Читаем Миры и столкновенья Осипа Мандельштама полностью

Шпилеобразная метафорика, пронизывающая текст, предельно снижена, обытовлена. Софийная героиня «Полярной швеи» превращается в приземленную даму в ботах. Она еще сохраняет позицию «над» («Над живой рекой голов…»), но крылья сложены, полет закончен, она уже почти растворяется в людском море. Вокруг — октябрьский ужас, хаос и содом. Весенний Февраль выпестовал какого-то каркающего уродца — Октябрь. Здесь до набоковской героини рукой подать. К 1924 году, когда Мандельштам обратится к теме, шпили и корабли будут почти все затоплены в глубинах лирических морей:

Вы, с квадратными окошками, невысокие дома,Здравствуй, здравствуй, петербургская несуровая зима.И торчат, как щуки ребрами, незамерзшие катки,И еще в прихожих слепеньких валяются коньки.А давно ли по каналу плыл с красным обжигом гончар,Продавал с гранитной лесенки добросовестный товар.Ходят боты, ходят серые у Гостиного двора,И сама собой сдирается с мандаринов кожура.

<…>

И приемные с роялями, где, по креслам рассадив,Доктора кого-то потчуют ворохами старых «Нив».После бани, после оперы — все равно, куда ни шло, —Бестолковое, последнее, трамвайное тепло.(II, 53–54)

Очень пастернаковское стихотворение. Полная утрата высочайшей ноты лирического шпиля. Северная столица тяжело больна (в этом последнем трамвае найдет свою смерть Живаго). Небесная вертикаль сплющена, зевая незамерзшими катками — живыми свидетелями распадения связи земного и небесного, микро- и макрокосма. «Высокая болезнь» поэзии покидает город. Гостья мира («Гощу, гостит во всех мирах высокая болезнь», — по Пастернаку) отправлена в Гостиный двор, на дешевую распродажу. В «Смерть Вазир-Мухтара» Тынянова «негритянский аристократизм Пушкина» противостоит булгаринскому раболепию: «Фаддей был писатель Гостиного Двора и лакейских передних». Величественные шпили торчат щучьими ребрами неправого суда и лживого песнопения, а небесные корабли — серыми шаркающими ботами. С мандаринового талисмана кожура опадает сама собой, грозя беспамятством и полным небытием. В «Египетской марке»: «Белая ночь, шагнув через Колпино и Среднюю рогатку, добрела до Царского Села. Дворцы стояли испуганно-белые, как шелковые куколи. <…>

Дальше белеть было некуда: казалось — еще минутка, и все наваждение расколется, как молодая простокваша.

Данные привязки к пиксельным координатам:
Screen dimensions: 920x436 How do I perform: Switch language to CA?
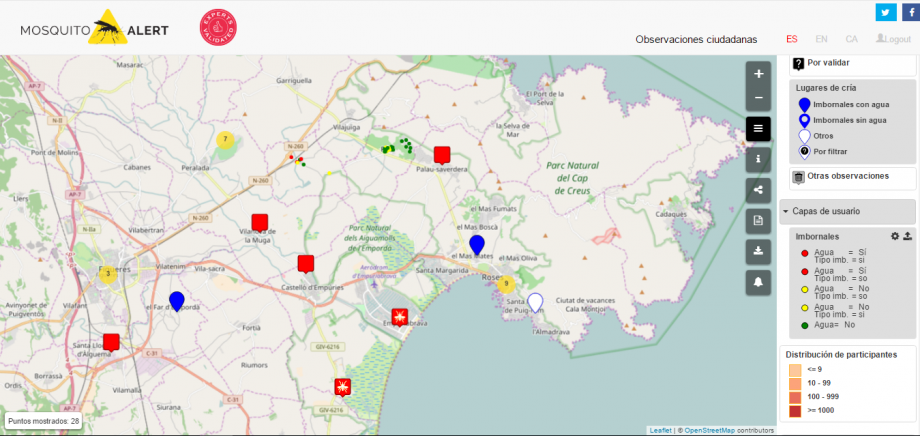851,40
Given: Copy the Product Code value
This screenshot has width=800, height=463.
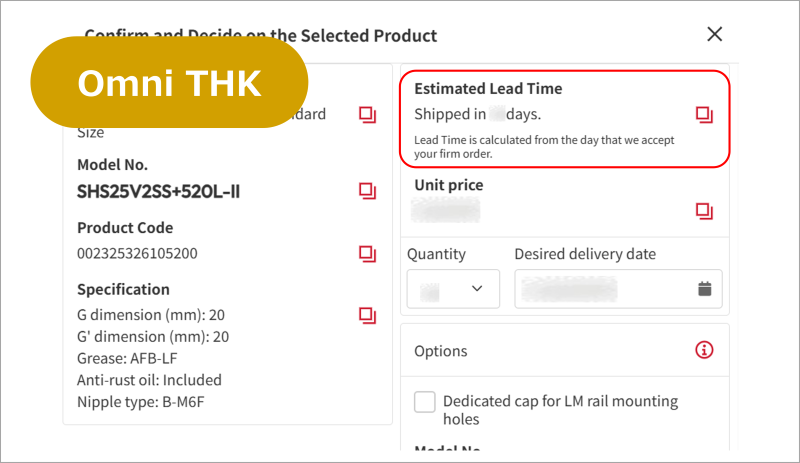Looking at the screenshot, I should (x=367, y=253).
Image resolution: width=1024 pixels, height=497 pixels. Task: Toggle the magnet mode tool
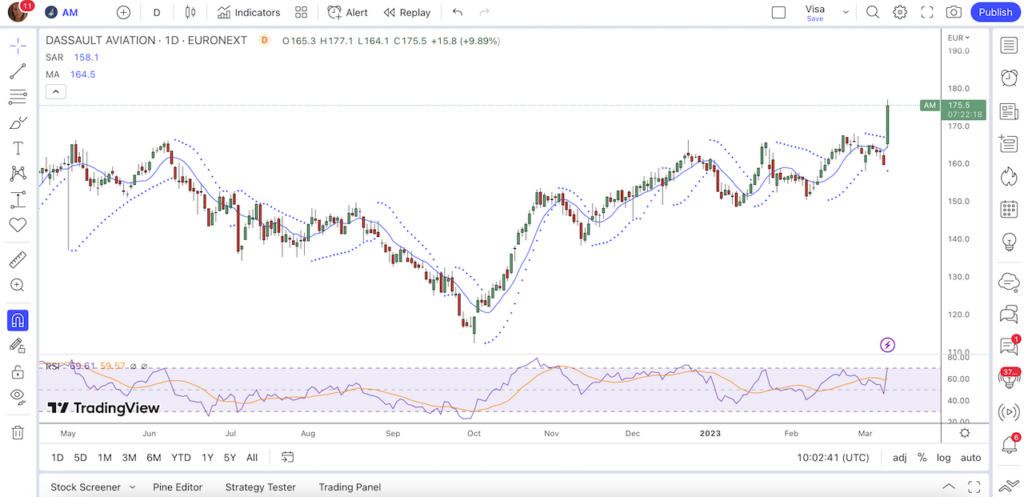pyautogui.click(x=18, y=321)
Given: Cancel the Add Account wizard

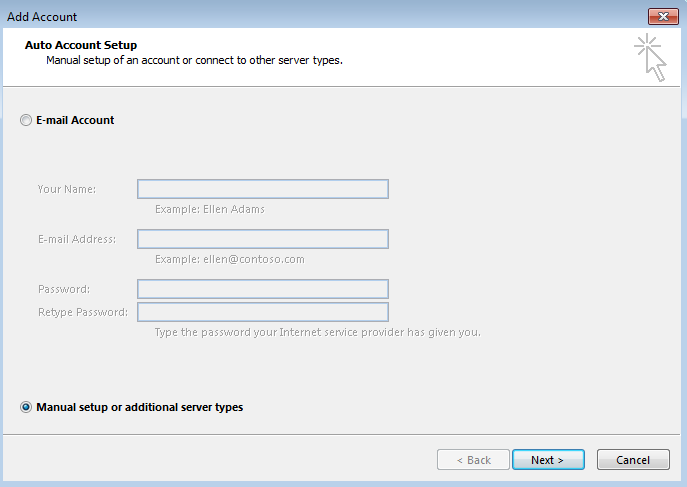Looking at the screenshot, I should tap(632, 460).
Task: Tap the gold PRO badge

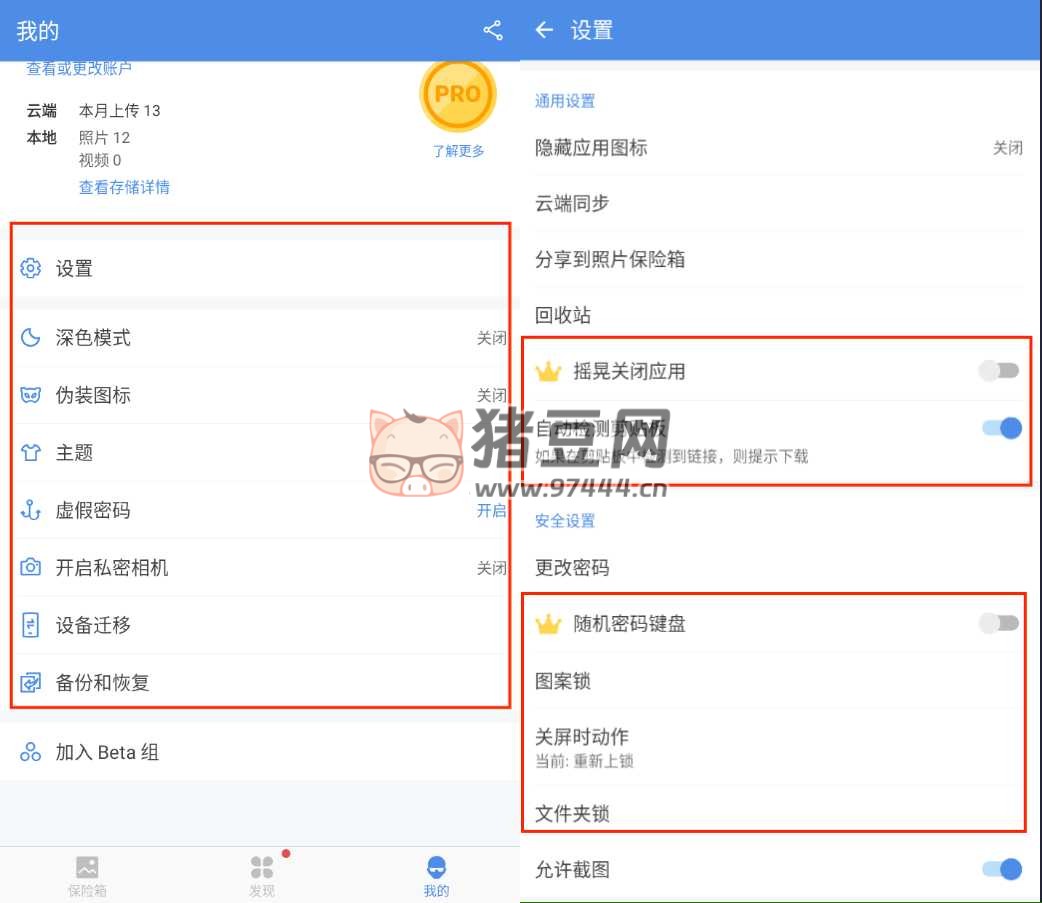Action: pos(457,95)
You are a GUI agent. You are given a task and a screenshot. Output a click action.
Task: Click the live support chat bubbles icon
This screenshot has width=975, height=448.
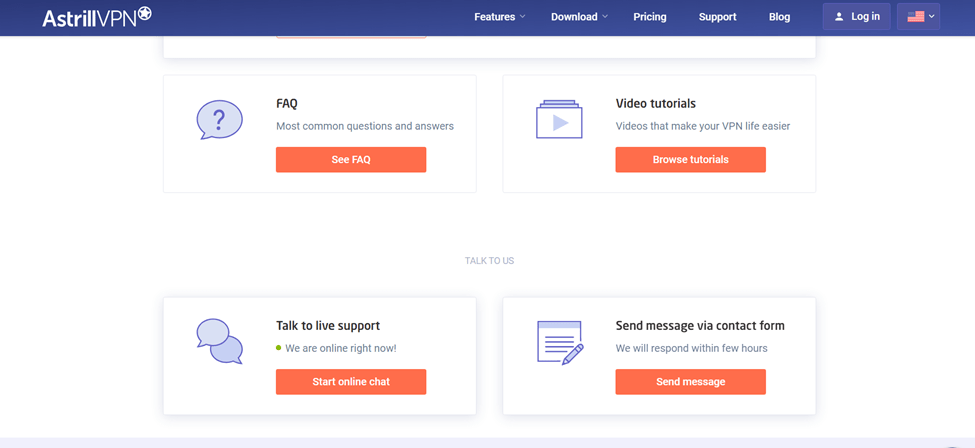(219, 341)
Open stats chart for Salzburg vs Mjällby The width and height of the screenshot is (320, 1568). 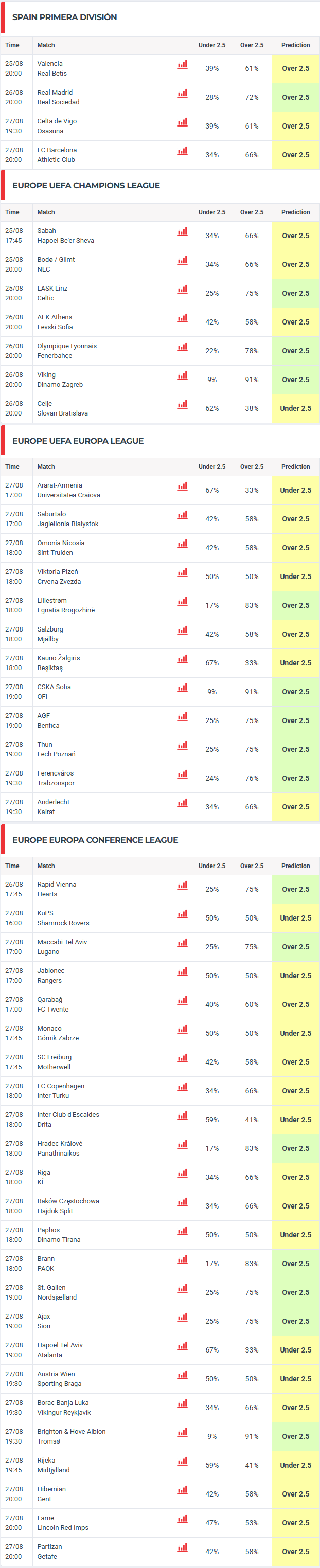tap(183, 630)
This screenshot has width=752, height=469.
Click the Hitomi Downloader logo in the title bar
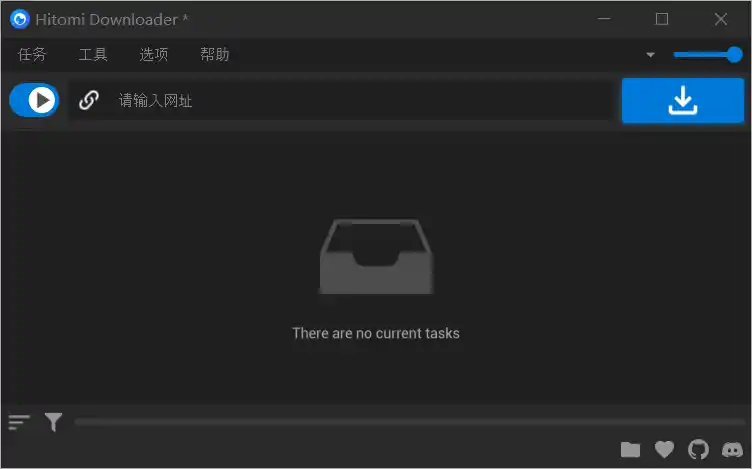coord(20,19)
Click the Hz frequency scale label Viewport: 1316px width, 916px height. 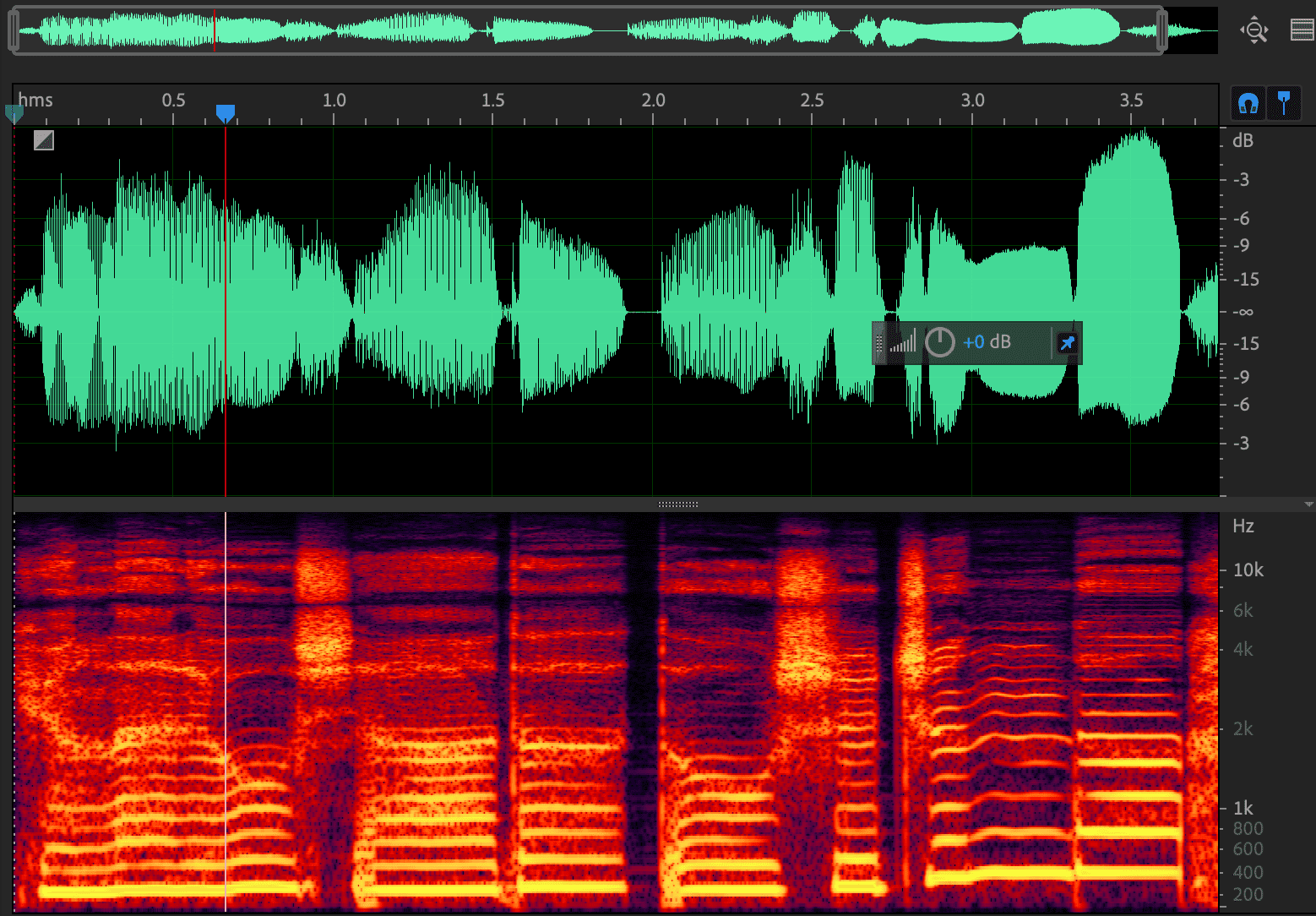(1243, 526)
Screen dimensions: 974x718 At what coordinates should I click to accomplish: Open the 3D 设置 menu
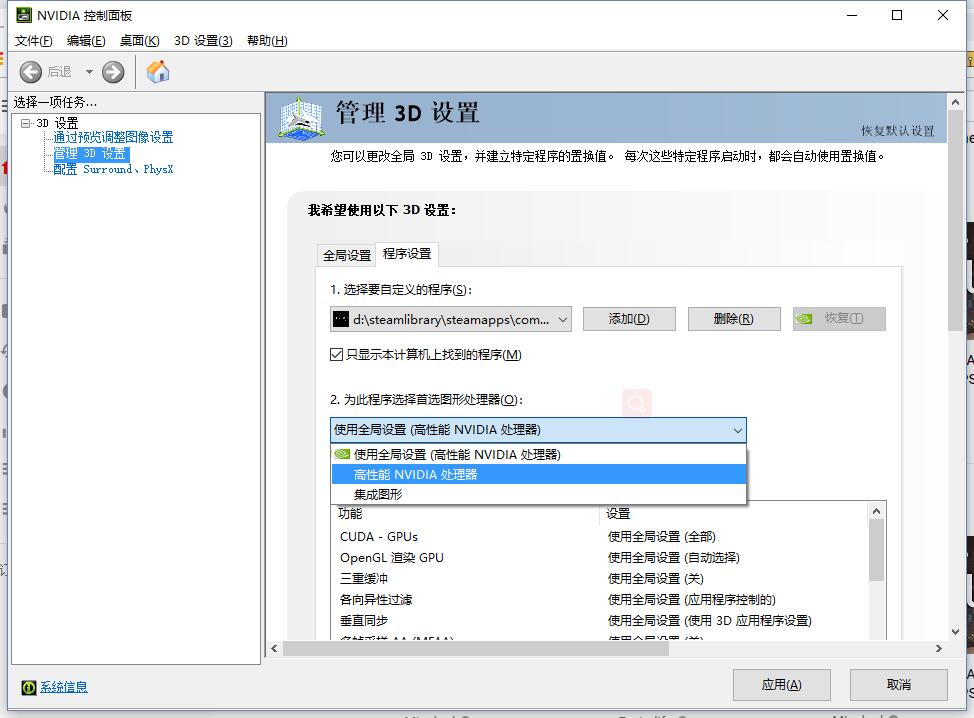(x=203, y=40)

> _ЗАДАНИЕ A_:
Во что, согласно отрывку о Мандельштаме, превращается софийная героиня «Полярной швеи»?
> _ЗАДАНИЕ B_:
Верни, пожалуйста, из отрывка о Мандельштаме фрагмент, который открывается словами «Вы, с квадратными» и закрывается словами «с мандаринов кожура.».
> _ЗАДАНИЕ C_:
Допиши продолжение отрывка о Мандельштаме, начиная сразу после его последнего предложения.

> _РЕЗУЛЬТАТ A_:
В приземленную даму в ботах.

> _РЕЗУЛЬТАТ B_:
Вы, с квадратными окошками, невысокие дома,Здравствуй, здравствуй, петербургская несуровая зима.И торчат, как щуки ребрами, незамерзшие катки,И еще в прихожих слепеньких валяются коньки.А давно ли по каналу плыл с красным обжигом гончар,Продавал с гранитной лесенки добросовестный товар.Ходят боты, ходят серые у Гостиного двора,И сама собой сдирается с мандаринов кожура.

> _РЕЗУЛЬТАТ C_:
Страшная каменная дама в „ботиках Петра Великого“ ходит по улицам и говорит:

— Мусор на площади… Самум… Арабы… „Просеменил Семен в просеминарий“…

Петербург, ты отвечаешь за бедного твоего сына!» (II, 485–486).

Но это не тупик, дальше белеть уже некуда, наваждение исчезнет (не само собой, конечно), а страшная каменная дама в ботиках расколется в школярском каламбуре. В петербургском куколе созревает новая жизнь. Так, в набоковском рассказе «Ужас» также появляется дама в ботиках: «Накануне моего отъезда мы почему-то пошли в оперу. Когда, сидя на малиновом диванчике в темноватой, таинственной аванложе, она снимала огромные серые ботики, вытаскивала из них тонкие, шелковые ноги, я подумал о тех, очень легких бабочках, которые вылупляются из громоздких, мохнатых коконов». Из огромного кокона серых ботов эта неназванная героиня-бабочка вылупится — по завету Гете — через смерть, даруя возлюбленному жизнь и освобождение от сартровско-экзистенциального ужаса существования.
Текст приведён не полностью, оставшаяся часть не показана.